In many parts of England, where house prices are considerably lower than in the capital, people stand to lose a much higher proportion of their wealth under the new system. For example, a person paying for care whose assets are worth £186,000 would be left with £100,000 under the new cap. If they owned £1m in assets (because they owned property in London, for example), they would be left with £914,000 under the new system. Johnson may be hoping no one notices this untidy fit with his promises to level up.


Mrs Steve and I own our home, a 4-bed detached house with a big garden in a nice part of Cornwall. It's not a "property" to us (the incessant use of that word is a big factor preventing me from watching those daft programmes about escaping to the sun/country, etc.). It's our home. So we haven't a clue what it's worth as we've been here for 34 years and take little interest in "the market." We have modest but decent incomes, no debts and some savings. So what happens if, heaven forfend, we both go into long-term care?

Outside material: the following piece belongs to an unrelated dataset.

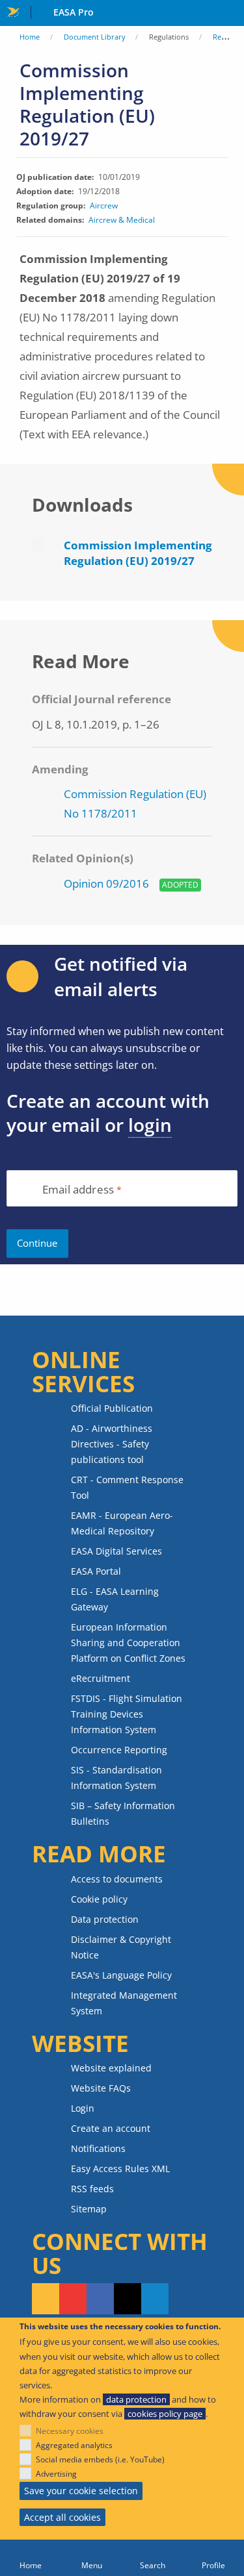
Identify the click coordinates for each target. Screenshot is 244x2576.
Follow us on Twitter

Well our savings would soon get used up, even taking our pension incomes into account. We would then have to sell the house, assuming that there would be no prospect of either of us moving back in. That would provide for several years of care costs, I'd assume. If one or both of us lived long enough, that would leave £23000 each in the bank and we would still have our pension income. That doesn't seem too bad to me. There's not much point in having a house we could never live in and we wouldn't want sentiment over it to oblige the state to pay for our care.

That's as things stand now. But under this new regime our lifetime care costs would be capped at £86000 each. We would manage to meet most or all of that with our savings and pensions. Then it's free forever, and the house would be sacrosanct. Our two children's inheritances are protected. I might have to remind them of that should they moan about the extra NI contributions they'll be paying.

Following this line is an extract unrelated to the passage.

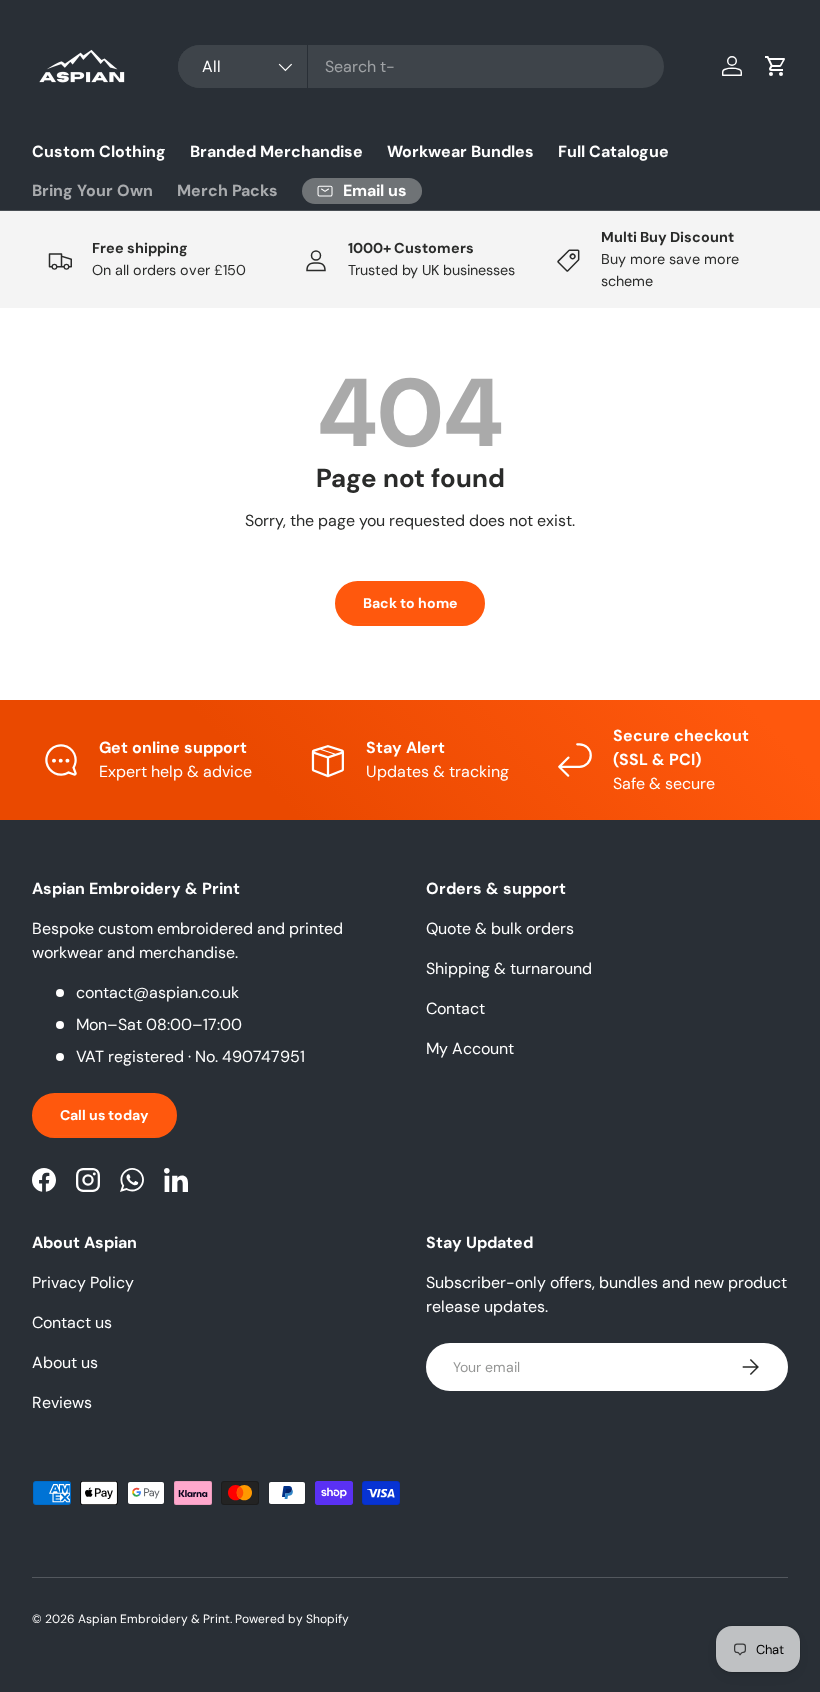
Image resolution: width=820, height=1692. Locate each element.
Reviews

However, if my kids were, instead, the offspring of parents with no house and savings to pass on, there would be no inheritance. Their bad luck, eh? Not their mismanagement, for sure... But they would still be paying the extra NI contributions, which would be enabling people much richer than them to keep their assets to pass down instead of using them to pay for their care. If you think that's right, then I'm absolutely not with you.

One factor I've not mentioned is one that Johnson parroted out yesterday (part of the Tory mantra), that it isn't fair that hard-working people who have worked all their lives and saved up and managed to own their homes should have to lose it, etc. etc. But he clearly thinks that people who may have been just as hard-working but who have lacked the good fortune to be in the right place at the right time (like me and Mrs Steve, what with several demutualisation handouts and three house price booms behind us) should pay extra to allow the wealthy to have the inalienable right to pass on their wealth to their kids (who didn't do all the hard work, etc., that earned that wealth).

Like I said, there's a big moral issue here, and the Tory bleating about it all I've heard in the last couple of days is no more than threadbare wallpaper with plenty of cracks showing.